---------- PASSAGE FOR REVIEW ----------

Monopoles Found

September 4, 2009

Back in May, I posted a note about the search for the elusive magneric monopole, and talked a bit about how some scientists had suggested a way in which monopoles might be detected.  Now, the PhysOrg Web site has a story reporting the first experimental detection of magnetic monopoles in a magnetic substance.

Researchers from the Helmholtz Centre Berlin, in cooperation with colleagues from Dresden, St. Andrews, La Plata and Oxford, have for the first time observed magnetic monopoles and how they emerge in a real material. They publish this result in the journal Science within the Science Express web site on Sept. 3.

The researchers made the discovery in a neutron-scattering  experiment conducted at the research reactor at the Heimholtz Center of Berlin [HZB].   They used a single crystal of dysprosium titanate, Dy2Ti2O7 (not something you’re likely to find in your medicine cabinet), because it has an unusual crystalline structure.   The monopoles were observed when a magnetic field was applied to the crystal at temperatures between 0.6 and 2.0 Kelvin.

The research is being published in two parts in the journal Science; the abstracts are available here and here.  It’s fascinating that magnetic monopoles, first predicted by Paul Dirac in 1931, have finally been found, after eluding detection for so long.

---------- EXTRACTED INFORMATION ----------

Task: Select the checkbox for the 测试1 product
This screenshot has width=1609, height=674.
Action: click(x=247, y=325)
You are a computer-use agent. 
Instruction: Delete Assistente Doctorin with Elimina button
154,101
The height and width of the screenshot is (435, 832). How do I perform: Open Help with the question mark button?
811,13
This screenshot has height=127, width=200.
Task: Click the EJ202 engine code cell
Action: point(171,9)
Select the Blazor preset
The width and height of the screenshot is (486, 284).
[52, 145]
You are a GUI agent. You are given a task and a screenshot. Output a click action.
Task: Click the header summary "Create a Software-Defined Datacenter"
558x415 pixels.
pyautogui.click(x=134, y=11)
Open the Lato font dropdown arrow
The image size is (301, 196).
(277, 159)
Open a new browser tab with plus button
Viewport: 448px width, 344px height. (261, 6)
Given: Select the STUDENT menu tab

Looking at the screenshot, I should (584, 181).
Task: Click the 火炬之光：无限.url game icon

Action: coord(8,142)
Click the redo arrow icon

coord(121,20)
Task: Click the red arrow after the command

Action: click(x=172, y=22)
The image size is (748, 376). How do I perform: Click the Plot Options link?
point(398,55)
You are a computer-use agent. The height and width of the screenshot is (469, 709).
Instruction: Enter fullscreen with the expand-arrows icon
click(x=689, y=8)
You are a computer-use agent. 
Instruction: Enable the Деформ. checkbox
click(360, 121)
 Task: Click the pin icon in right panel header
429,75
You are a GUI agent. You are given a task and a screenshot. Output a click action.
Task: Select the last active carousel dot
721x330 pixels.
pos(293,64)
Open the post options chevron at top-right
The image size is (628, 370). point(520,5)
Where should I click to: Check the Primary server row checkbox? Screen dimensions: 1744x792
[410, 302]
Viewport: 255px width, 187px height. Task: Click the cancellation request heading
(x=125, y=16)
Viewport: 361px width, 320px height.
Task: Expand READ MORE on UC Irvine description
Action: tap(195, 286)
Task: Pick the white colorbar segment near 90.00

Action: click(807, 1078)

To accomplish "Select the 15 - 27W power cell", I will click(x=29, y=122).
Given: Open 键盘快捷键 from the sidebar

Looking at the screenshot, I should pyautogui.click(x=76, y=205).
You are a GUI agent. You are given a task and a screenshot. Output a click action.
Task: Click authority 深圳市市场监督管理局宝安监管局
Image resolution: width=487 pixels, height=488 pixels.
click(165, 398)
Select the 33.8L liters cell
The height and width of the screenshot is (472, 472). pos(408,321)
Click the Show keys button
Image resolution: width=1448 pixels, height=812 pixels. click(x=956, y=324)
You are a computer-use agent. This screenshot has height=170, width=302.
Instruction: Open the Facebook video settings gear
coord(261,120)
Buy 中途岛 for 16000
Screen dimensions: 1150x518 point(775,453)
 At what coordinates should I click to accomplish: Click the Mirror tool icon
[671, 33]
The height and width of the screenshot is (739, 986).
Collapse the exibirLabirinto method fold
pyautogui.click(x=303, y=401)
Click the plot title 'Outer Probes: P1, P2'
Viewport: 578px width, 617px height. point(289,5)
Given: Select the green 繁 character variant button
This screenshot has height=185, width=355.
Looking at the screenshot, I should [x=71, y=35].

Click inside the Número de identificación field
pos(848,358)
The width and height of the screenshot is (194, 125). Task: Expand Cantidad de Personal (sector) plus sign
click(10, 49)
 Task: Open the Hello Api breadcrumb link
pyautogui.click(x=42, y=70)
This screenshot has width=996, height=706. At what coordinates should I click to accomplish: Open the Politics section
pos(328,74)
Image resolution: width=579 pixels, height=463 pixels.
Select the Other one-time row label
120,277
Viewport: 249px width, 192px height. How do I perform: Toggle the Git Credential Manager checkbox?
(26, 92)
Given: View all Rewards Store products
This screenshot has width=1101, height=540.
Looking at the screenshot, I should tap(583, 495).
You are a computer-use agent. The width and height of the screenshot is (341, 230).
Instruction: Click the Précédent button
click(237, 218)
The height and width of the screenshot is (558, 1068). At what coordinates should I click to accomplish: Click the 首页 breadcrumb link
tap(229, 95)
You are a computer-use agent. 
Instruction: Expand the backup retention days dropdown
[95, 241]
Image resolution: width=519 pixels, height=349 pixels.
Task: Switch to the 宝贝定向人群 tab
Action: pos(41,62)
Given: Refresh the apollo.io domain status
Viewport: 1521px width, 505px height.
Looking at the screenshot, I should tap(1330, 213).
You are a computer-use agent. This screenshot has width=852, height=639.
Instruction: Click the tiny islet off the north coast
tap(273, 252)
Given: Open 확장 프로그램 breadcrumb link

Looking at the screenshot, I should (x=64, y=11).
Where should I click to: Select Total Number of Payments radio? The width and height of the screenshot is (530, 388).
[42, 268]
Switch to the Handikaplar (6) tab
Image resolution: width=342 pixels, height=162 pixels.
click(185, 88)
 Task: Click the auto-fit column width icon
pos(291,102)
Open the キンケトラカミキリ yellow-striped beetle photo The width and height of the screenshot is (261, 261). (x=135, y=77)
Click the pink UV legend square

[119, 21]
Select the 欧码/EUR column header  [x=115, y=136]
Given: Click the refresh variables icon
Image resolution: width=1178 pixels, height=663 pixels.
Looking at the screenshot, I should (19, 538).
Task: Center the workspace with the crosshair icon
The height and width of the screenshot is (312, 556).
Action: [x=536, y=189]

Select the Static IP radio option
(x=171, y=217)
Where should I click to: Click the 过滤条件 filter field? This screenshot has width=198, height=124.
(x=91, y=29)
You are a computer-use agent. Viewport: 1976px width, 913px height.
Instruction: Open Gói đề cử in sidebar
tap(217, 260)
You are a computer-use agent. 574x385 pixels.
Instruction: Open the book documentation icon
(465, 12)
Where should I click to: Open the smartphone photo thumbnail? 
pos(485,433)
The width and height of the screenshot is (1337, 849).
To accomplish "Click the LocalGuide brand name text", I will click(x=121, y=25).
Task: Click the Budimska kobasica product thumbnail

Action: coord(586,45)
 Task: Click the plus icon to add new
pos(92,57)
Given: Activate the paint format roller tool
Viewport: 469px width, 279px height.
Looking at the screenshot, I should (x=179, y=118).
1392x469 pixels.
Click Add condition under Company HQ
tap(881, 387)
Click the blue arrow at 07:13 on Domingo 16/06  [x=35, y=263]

----------

WORK INSTRUCTIONS: From the post on magnetic monopoles above, extract verbatim the part that opens with "The researchers made" and closes with "for so long.".

ANSWER BOX:
The researchers made the discovery in a neutron-scattering  experiment conducted at the research reactor at the Heimholtz Center of Berlin [HZB].   They used a single crystal of dysprosium titanate, Dy2Ti2O7 (not something you’re likely to find in your medicine cabinet), because it has an unusual crystalline structure.   The monopoles were observed when a magnetic field was applied to the crystal at temperatures between 0.6 and 2.0 Kelvin.

The research is being published in two parts in the journal Science; the abstracts are available here and here.  It’s fascinating that magnetic monopoles, first predicted by Paul Dirac in 1931, have finally been found, after eluding detection for so long.